● **TASK DIRECTIONS**
In the entries that follow, find the line containing "Select the hand pan tool in SPY chart", then output exactly every line from the first through that one.

Stored data entries:

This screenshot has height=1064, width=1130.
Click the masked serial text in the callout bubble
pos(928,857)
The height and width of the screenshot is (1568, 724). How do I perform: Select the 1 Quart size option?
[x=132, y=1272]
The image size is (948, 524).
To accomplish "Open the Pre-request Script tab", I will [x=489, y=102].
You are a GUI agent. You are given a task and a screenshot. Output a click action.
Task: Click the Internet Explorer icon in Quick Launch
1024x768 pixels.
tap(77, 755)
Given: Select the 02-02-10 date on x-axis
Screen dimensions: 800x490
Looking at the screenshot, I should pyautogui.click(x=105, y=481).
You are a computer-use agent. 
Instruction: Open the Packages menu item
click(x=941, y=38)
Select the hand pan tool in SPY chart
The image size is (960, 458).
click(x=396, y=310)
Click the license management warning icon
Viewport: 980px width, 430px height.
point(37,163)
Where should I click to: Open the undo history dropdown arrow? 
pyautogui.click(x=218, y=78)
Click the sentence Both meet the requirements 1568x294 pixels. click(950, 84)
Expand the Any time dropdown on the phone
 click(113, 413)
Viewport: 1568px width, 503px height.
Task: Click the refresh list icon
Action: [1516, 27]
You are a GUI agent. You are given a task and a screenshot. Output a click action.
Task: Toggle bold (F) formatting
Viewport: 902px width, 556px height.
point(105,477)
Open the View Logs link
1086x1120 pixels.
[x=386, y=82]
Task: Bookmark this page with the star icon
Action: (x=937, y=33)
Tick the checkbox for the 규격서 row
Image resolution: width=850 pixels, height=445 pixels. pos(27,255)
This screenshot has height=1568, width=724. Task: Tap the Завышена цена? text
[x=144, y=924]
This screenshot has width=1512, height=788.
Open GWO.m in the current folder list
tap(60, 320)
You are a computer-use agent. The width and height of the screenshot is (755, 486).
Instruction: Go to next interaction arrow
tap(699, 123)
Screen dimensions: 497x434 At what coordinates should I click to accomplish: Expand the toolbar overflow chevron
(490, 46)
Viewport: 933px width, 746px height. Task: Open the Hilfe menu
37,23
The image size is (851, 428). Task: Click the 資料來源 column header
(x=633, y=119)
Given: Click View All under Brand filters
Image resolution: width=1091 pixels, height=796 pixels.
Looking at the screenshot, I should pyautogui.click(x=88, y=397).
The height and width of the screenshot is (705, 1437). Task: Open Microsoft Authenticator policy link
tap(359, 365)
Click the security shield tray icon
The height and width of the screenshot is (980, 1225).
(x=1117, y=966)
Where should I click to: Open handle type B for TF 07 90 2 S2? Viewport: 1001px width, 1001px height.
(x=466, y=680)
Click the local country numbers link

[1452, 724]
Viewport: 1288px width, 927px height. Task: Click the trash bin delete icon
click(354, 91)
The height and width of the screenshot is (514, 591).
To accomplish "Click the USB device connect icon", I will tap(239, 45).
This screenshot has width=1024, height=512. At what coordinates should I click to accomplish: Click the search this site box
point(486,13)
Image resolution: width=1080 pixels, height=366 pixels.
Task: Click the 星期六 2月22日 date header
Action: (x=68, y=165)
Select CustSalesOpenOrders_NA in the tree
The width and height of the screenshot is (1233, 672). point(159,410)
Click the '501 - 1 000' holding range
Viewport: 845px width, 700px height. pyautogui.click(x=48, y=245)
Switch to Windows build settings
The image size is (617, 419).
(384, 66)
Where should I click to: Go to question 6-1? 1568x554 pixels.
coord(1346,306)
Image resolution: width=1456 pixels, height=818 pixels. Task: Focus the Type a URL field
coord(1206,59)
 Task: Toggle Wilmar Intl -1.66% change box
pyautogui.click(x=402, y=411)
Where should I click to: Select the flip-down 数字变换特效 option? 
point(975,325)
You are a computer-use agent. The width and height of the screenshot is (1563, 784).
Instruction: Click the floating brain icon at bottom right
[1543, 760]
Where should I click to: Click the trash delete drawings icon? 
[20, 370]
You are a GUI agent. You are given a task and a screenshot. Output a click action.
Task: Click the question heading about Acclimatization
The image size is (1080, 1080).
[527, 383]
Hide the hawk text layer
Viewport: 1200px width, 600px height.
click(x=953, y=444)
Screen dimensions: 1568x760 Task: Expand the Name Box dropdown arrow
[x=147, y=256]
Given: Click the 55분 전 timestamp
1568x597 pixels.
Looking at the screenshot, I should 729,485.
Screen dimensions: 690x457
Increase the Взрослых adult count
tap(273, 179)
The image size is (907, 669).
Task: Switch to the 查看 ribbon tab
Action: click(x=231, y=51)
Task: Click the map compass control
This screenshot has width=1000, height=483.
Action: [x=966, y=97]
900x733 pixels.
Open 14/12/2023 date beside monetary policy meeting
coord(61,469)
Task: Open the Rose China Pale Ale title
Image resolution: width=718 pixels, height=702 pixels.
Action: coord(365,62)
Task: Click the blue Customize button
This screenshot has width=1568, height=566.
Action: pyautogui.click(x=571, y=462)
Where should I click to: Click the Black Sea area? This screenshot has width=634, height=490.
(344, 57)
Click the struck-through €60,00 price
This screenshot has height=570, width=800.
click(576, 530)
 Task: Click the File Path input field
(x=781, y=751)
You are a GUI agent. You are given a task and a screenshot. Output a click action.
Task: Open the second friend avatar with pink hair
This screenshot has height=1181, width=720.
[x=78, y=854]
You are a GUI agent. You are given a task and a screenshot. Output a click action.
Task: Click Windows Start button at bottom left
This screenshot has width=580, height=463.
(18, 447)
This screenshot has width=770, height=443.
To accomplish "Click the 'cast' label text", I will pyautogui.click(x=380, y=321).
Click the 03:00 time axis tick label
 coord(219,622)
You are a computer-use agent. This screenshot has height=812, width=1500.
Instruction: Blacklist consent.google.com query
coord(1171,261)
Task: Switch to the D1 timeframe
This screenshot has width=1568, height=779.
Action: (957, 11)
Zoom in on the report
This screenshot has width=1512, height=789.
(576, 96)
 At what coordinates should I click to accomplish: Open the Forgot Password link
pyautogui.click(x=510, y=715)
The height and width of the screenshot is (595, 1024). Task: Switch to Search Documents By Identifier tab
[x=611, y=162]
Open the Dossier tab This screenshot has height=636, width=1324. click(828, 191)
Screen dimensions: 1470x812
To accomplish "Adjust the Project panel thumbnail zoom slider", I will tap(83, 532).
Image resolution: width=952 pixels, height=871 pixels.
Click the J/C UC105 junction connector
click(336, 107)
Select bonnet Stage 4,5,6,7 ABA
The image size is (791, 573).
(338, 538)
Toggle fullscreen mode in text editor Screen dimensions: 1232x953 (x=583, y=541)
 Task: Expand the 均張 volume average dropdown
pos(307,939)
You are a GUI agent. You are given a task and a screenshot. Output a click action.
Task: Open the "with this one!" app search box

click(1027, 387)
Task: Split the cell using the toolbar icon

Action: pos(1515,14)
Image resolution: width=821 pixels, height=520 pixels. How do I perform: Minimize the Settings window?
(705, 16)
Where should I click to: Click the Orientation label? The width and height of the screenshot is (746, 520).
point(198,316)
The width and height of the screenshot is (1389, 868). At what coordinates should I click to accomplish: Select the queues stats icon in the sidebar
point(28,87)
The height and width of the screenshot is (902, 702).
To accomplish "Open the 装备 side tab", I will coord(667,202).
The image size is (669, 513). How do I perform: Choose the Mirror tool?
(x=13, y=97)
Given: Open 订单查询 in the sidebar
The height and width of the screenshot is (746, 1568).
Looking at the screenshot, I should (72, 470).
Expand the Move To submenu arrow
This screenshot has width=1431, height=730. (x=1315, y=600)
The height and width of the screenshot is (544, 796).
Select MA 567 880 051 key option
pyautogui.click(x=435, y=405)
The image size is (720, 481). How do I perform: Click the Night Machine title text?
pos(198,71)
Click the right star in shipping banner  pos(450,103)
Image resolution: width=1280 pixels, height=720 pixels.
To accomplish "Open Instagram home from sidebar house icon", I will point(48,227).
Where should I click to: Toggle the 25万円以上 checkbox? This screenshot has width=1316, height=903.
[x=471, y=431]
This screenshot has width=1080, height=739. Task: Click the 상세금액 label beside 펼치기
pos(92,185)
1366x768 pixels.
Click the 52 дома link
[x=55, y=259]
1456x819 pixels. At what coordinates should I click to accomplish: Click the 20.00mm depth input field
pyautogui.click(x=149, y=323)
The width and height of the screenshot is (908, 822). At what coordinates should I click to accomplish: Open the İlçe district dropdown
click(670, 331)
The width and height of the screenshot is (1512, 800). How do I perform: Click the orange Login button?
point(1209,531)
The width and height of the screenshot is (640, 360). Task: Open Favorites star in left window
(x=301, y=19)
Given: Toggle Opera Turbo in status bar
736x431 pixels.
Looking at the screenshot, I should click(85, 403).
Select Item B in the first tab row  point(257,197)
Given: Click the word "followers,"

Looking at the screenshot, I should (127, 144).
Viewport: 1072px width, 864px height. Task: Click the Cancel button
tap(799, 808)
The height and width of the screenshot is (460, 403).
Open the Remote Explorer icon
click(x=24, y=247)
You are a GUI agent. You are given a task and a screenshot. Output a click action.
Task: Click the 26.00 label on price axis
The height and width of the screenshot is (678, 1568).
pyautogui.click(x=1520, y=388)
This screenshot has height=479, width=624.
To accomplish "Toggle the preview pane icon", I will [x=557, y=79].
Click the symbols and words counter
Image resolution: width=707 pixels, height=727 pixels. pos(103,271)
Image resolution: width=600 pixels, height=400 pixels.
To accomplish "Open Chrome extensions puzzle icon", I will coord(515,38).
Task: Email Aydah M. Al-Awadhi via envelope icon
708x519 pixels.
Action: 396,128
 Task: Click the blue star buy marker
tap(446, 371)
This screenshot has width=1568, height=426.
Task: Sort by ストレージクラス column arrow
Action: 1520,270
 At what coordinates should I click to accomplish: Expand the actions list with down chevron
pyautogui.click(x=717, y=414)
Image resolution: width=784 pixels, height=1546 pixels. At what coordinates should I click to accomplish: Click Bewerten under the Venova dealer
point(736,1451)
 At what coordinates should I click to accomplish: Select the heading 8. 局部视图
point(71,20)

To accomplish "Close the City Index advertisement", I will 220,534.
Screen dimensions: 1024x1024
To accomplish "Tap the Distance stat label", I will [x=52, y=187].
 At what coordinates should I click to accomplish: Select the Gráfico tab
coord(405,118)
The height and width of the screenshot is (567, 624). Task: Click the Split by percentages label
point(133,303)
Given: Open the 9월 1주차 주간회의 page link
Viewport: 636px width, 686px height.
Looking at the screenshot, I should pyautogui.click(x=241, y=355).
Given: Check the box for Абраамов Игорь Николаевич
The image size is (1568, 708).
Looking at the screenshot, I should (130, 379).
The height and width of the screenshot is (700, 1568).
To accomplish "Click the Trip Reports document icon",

● **WRITTEN REPLY**
This screenshot has height=1064, width=1130.
Click the masked serial text in the callout bubble
pos(928,857)
The height and width of the screenshot is (1568, 724). How do I perform: Select the 1 Quart size option?
[x=132, y=1272]
The image size is (948, 524).
To accomplish "Open the Pre-request Script tab", I will [x=489, y=102].
You are a GUI agent. You are given a task and a screenshot. Output a click action.
Task: Click the Internet Explorer icon in Quick Launch
1024x768 pixels.
tap(77, 755)
Given: Select the 02-02-10 date on x-axis
Screen dimensions: 800x490
Looking at the screenshot, I should pyautogui.click(x=105, y=481).
You are a computer-use agent. 
Instruction: Open the Packages menu item
click(x=941, y=38)
Select the hand pan tool in SPY chart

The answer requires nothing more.